FreedomWorks Letter Support Decrease Spending Now Act

Dear FreedomWorks member,

As one of our one million-plus FreedomWorks members nationwide, I urge you to contact your representatives and ask them to cosponsor H.R. 1111, the “Decrease Spending Now Act.” Introduced by Rep. Tom Price (R-Ga.), the bill mandates that the Director of the Office of Management and Budget (OMB) withdraw $45 billion from unobligated balances of discretionary appropriations within 60 days. The Senate has already overwhelmingly passed the bill with the support of 34 Democrats.

A recent OMB report states that this year’s federal budget contains over $700 billion in unobligated balances. This means that hundreds of billions of dollars sit unspent in numerous government agencies. The report finds that $309.1 billion sits in the Treasury, $12.2 billion at the Agriculture Department, $16.4 billion at Labor, $71.4 billion at Defense and $25.2 billion at Housing and Urban Development. Sen. Coburn’s (R-Okla.) office found that at least $100 billion of these funds can safely be redirected immediately to reduce the national deficit. It is estimated that $82.4 billion of these funds are between six and twenty years old.

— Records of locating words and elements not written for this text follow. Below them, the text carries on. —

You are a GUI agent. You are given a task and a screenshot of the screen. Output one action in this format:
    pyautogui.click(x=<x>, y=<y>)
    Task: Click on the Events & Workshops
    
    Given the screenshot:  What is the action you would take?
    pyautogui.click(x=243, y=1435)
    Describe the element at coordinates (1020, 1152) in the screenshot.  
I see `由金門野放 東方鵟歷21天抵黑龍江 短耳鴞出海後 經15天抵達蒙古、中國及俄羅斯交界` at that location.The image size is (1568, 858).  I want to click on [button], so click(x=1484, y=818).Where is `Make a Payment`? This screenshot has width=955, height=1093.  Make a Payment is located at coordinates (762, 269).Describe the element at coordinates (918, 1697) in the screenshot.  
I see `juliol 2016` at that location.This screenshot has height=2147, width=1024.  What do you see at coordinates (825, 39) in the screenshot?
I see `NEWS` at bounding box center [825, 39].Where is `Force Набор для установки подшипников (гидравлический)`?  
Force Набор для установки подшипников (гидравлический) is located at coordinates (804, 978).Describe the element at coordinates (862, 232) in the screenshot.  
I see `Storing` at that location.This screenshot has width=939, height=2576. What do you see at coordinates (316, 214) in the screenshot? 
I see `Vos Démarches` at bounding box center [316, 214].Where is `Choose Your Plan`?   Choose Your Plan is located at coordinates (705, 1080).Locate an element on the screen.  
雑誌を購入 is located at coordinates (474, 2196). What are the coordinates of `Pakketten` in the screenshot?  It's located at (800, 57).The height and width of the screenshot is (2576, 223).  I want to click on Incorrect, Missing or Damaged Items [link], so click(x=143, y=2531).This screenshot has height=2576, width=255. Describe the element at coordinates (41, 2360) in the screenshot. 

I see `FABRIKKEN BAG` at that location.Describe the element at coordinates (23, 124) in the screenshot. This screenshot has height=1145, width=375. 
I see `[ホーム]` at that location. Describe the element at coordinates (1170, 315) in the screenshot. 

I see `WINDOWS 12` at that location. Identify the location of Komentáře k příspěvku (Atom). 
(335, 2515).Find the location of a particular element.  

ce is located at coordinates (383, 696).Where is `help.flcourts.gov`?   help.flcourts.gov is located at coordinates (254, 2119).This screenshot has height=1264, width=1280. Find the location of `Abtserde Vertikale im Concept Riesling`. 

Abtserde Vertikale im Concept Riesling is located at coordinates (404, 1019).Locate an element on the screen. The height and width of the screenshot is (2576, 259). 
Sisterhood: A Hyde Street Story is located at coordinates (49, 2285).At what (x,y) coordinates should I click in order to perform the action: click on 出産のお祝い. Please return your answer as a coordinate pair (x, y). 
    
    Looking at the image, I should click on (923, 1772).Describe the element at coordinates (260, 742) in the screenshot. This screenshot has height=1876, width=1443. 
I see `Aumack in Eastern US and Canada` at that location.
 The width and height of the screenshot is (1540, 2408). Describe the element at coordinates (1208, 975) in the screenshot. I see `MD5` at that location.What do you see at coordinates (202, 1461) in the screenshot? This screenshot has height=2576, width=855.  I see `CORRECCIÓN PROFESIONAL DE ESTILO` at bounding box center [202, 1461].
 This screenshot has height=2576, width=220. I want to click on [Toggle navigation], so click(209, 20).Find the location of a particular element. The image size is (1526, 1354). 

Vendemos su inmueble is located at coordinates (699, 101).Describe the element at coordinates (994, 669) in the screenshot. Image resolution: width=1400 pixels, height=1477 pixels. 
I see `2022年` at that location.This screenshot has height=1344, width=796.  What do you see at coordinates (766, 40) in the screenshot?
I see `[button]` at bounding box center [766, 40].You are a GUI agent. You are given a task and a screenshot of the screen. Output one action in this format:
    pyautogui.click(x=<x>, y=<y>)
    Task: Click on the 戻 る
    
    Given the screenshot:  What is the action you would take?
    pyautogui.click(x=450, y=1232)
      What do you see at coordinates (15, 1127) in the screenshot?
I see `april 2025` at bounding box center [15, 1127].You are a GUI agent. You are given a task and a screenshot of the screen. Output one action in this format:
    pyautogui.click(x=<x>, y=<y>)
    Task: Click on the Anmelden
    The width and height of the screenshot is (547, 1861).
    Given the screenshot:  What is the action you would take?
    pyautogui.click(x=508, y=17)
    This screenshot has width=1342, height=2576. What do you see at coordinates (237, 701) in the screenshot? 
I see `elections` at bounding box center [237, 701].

Congress must seek to eliminate wasteful spending wherever they find it. One of the most obvious examples of needless spending is Congress appropriating more money to a federal agency than it can spend. With our nation over $14 trillion in debt, we clearly cannot afford a federal budget that includes hundreds of billions in unobligated balances.

The Decrease Spending Now Act is a modest proposal that is a step in the right direction towards reining in excessive spending. During the historical elections last November, House Republicans pledged to cut at least $100 billion in spending. Lawmakers must stay true to their word by supporting any effort to reduce wasteful spending. I urge you to contact your representatives and ask them to cosponsor Rep. Price’s Decrease Spending Now Act today.